● Problem details
Take the lines from the one with "floristPro (663, 2410)" to the end of the listing, both ends included, and quote them exactly, leaving pictures out.

● Provided information
------------------------------------
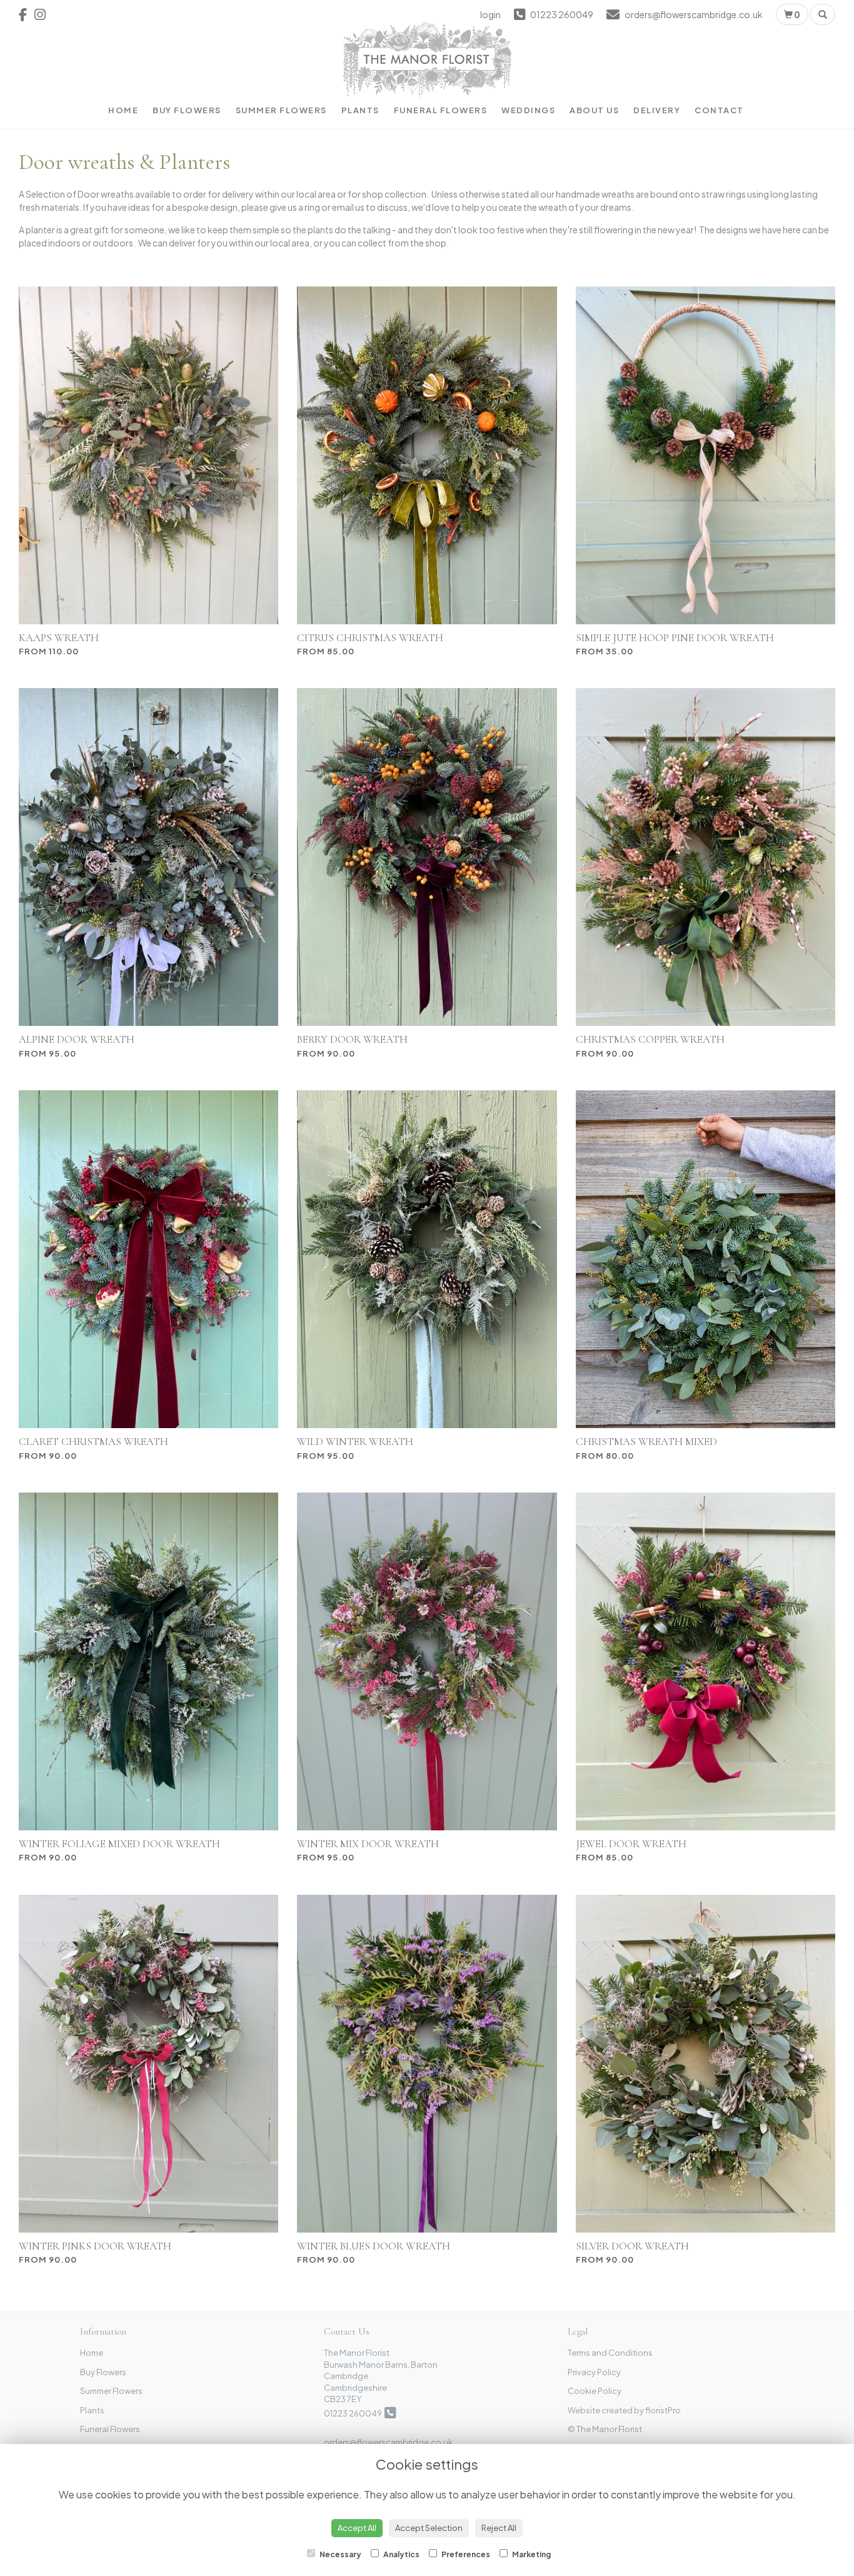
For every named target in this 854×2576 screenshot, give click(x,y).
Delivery (656, 110)
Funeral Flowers (441, 110)
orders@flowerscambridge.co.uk (388, 2442)
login (490, 14)
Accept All (357, 2528)
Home (123, 110)
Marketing (531, 2554)
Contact (719, 110)
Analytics (400, 2554)
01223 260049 (354, 2413)
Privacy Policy (594, 2372)
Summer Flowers (281, 110)
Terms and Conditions (610, 2353)
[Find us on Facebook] (26, 14)
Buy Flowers (187, 110)
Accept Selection (429, 2528)
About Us (594, 110)
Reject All (498, 2528)
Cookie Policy (594, 2391)
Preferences (465, 2554)
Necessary (339, 2554)
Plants (360, 110)
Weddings (528, 110)
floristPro (663, 2410)
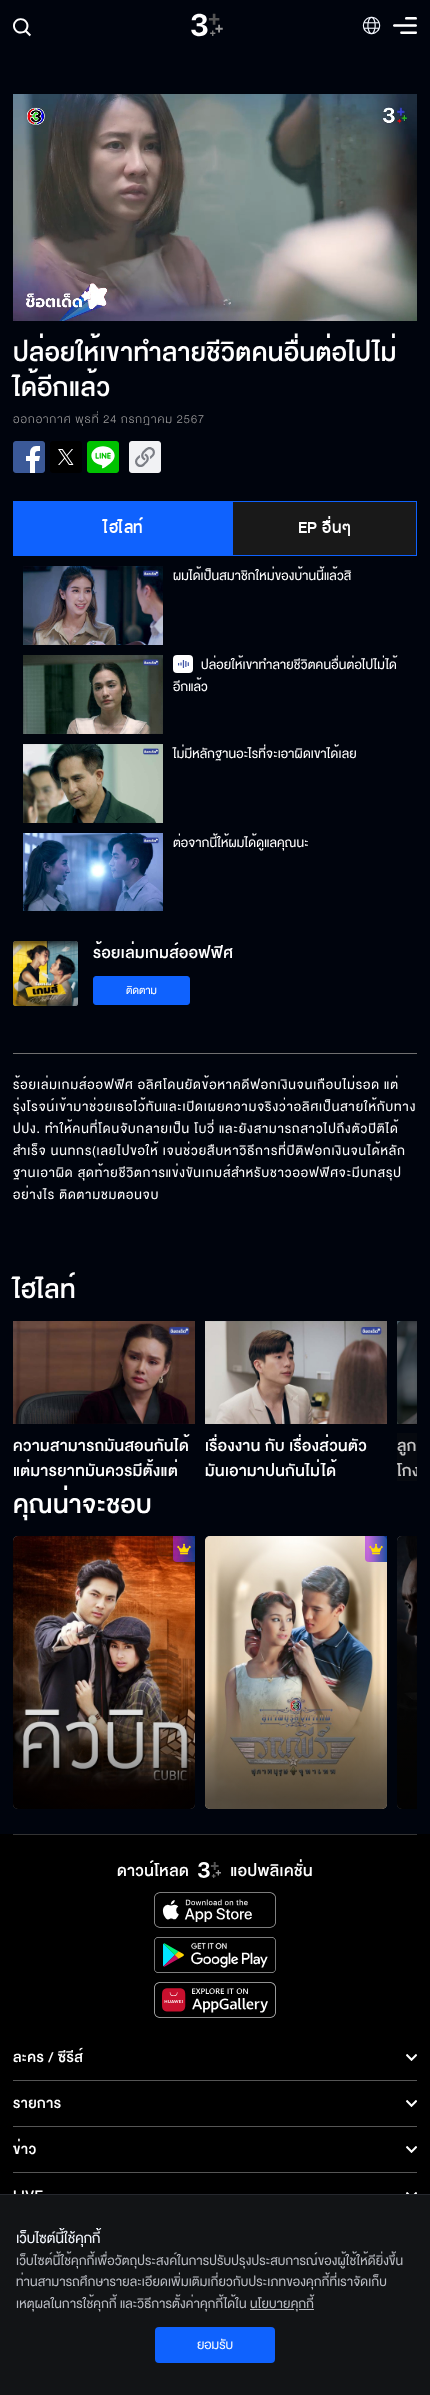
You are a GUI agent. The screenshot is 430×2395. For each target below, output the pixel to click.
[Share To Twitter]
------------------------------------
● Task solution
floristPro (663, 2410)
You are a GUI agent. The screenshot is 430×2395. For each target below, output the pixel to click.
[Share To Twitter]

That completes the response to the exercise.